How Senegal is ensuring money for food and health gets where it's needed most
28 January 2026
The public financial management (PFM) team at Genesis has been tasked to assist an important reform in Senegal: The design and operationalisation of a nutrition tag (a simple label attached to specific budget lines) through the new integrated financial management system, SIGIF
This crucial work, commissioned by the country’s National Council for Development of Nutrition (CNDN) with support from the World Bank, the Global Financing Facility (GFF) and Expertise France, directly addresses the nation’s pressing nutrition challenges. It’s a fundamental shift towards results-based governance, where every CFA Franc allocated to nutrition can be tracked, ensuring financial commitments translate into tangible human development outcomes.
The first phase of our engagement involved a feasibility study. The Genesis team’s assessment highlighted that while Senegal possesses a good legal, institutional, and technical framework for public finance, its potential for strategic nutrition budgeting remained untapped because of the absence of a formal budget tracking system.
To bridge this gap, we facilitated a collaborative learning process. This involved multi-country capacity building workshops for peer learning, a high-level workshop with key stakeholders from the Ministry of Finance, the Ministry of Health, and other line ministries for consultations.
In these sessions, our team presented case studies from countries like Rwanda, Nigeria and Ethiopia which have recently successfully implemented a similar reform.
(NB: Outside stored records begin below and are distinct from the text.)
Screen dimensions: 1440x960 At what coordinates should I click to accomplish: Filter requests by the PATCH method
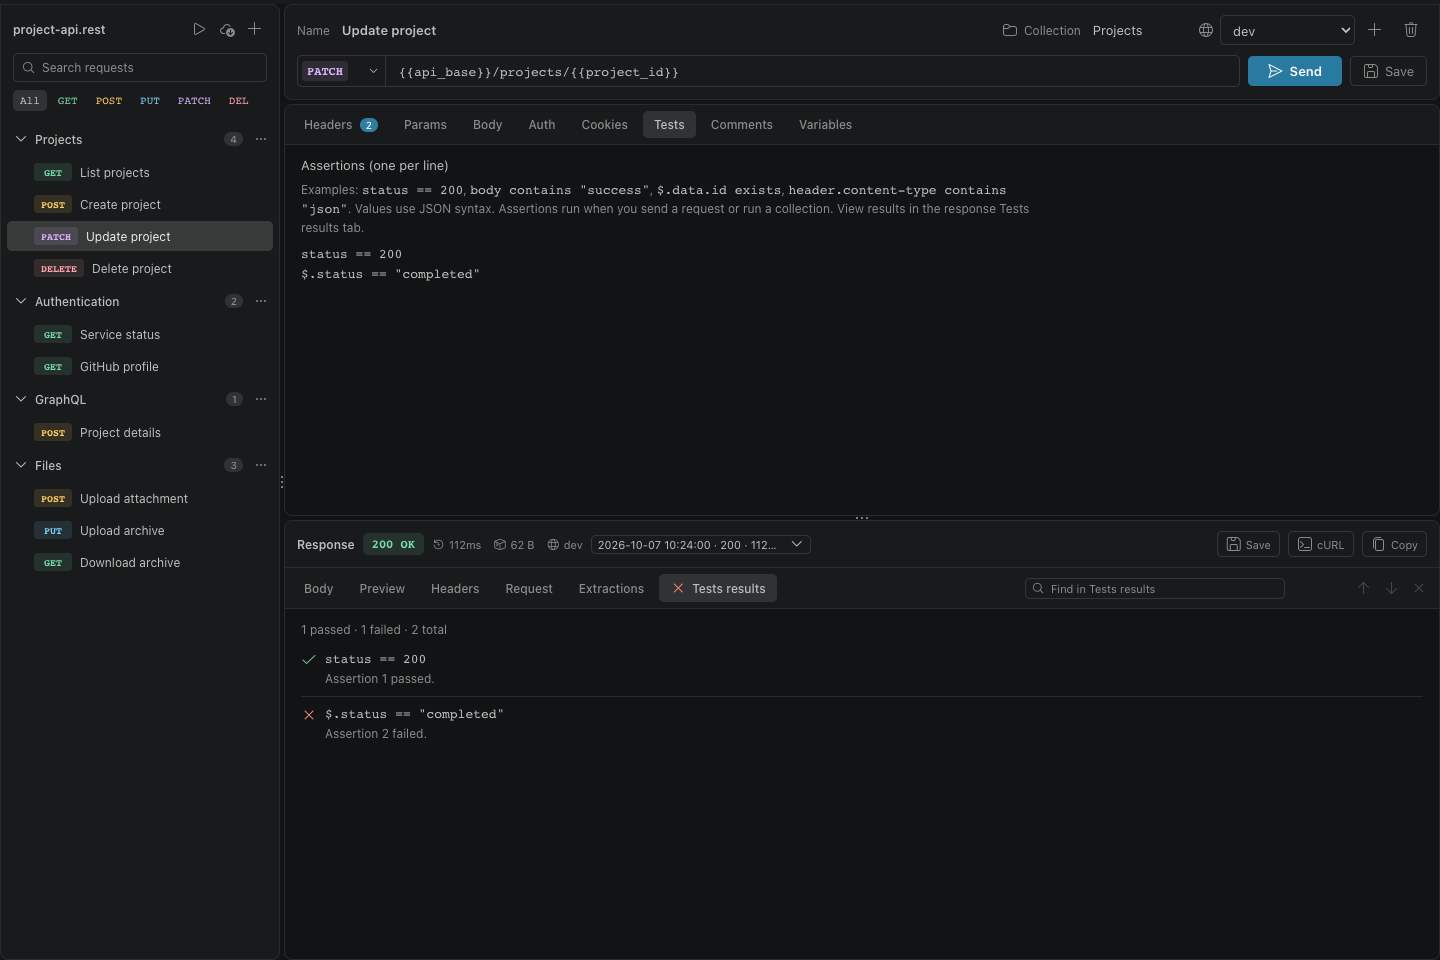(194, 100)
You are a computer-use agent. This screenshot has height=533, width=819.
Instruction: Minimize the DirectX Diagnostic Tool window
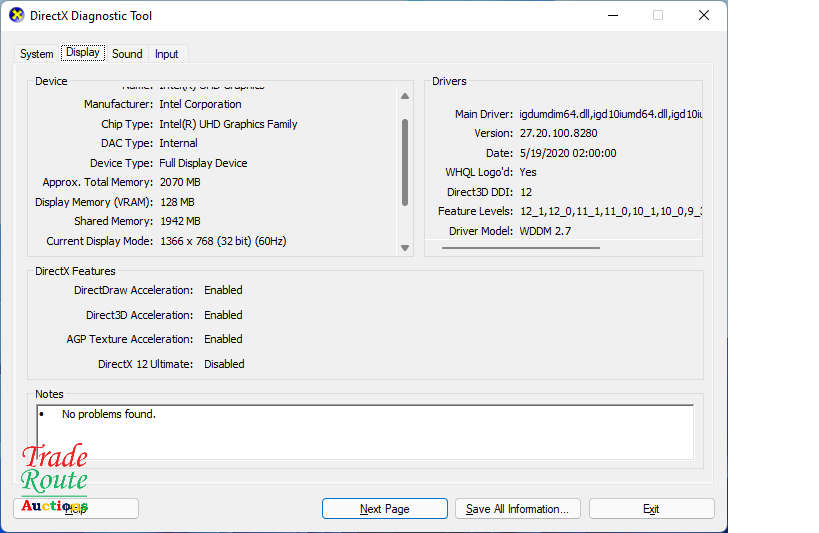pyautogui.click(x=611, y=16)
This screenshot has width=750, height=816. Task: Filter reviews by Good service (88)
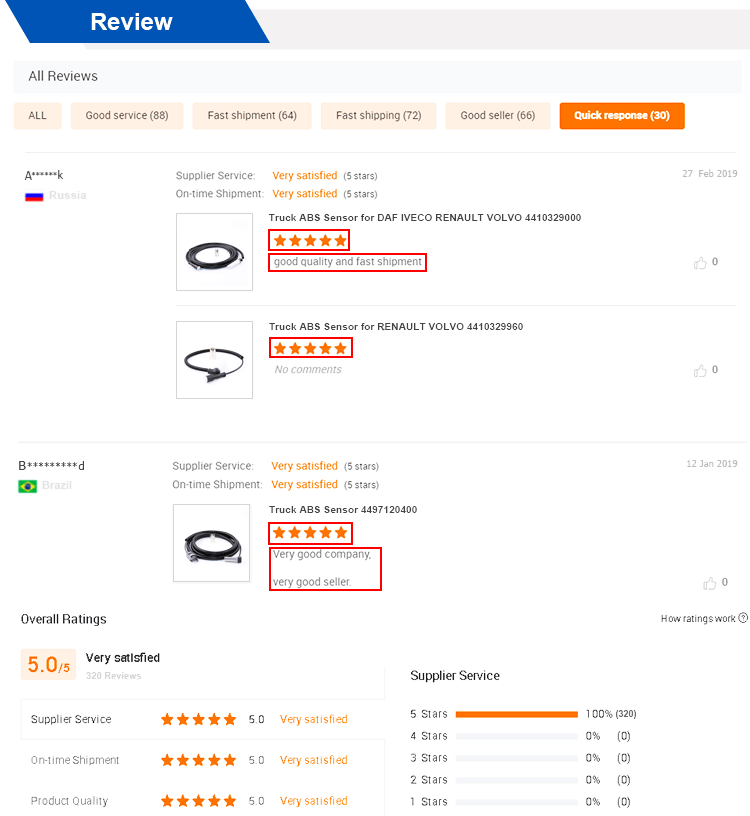pos(127,116)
This comparative analysis allowed Senegalese officials to interrogate different models, assessing their strengths and weaknesses within the unique context of their own administrative systems, ultimately building consensus around the most effective path forward.
The Genesis team is now coordinating the design of the tag to align with the functionalities of Senegal's new Financial Management Information System (SIGIF).
This work led to the co-development of a nutrition taxonomy, a system that identifies nutrition-specific, nutrition-sensitive, and indirect nutrition expenditures across multiple sectors.
This intervention is critical. Despite strong commitment toward improving nutrition outcomes, the government of Senegal has historically faced challenges in budgeting and allocating resources to nutrition. This stagnation has profound long-term consequences. Chronic malnutrition, particularly stunting, not only represents a public health crisis but also erodes human capital, impacting cognitive development, educational attainment, and future economic productivity.
Once tested and validated, the system that is being co-developed will equip the government of Senegal with the fiscal intelligence to interpret expenditure information alongside performance and outcome data.
Armed with this data, policymakers will be able to answer critical questions for the first time: Is funding reaching the regions with the highest stunting rates? Are allocations for preventative interventions adequate compared to curative services?
This level of fiscal intelligence allows for a dynamic, evidence-based approach to policy, shifting the budget cycle from a static annual exercise to a responsive management tool. It moves the conversation from 'how much did we spend?' to 'what impact did we achieve with our spending?' - a hallmark of modern, effective governance and the central aim of Genesis’s PFM engagements.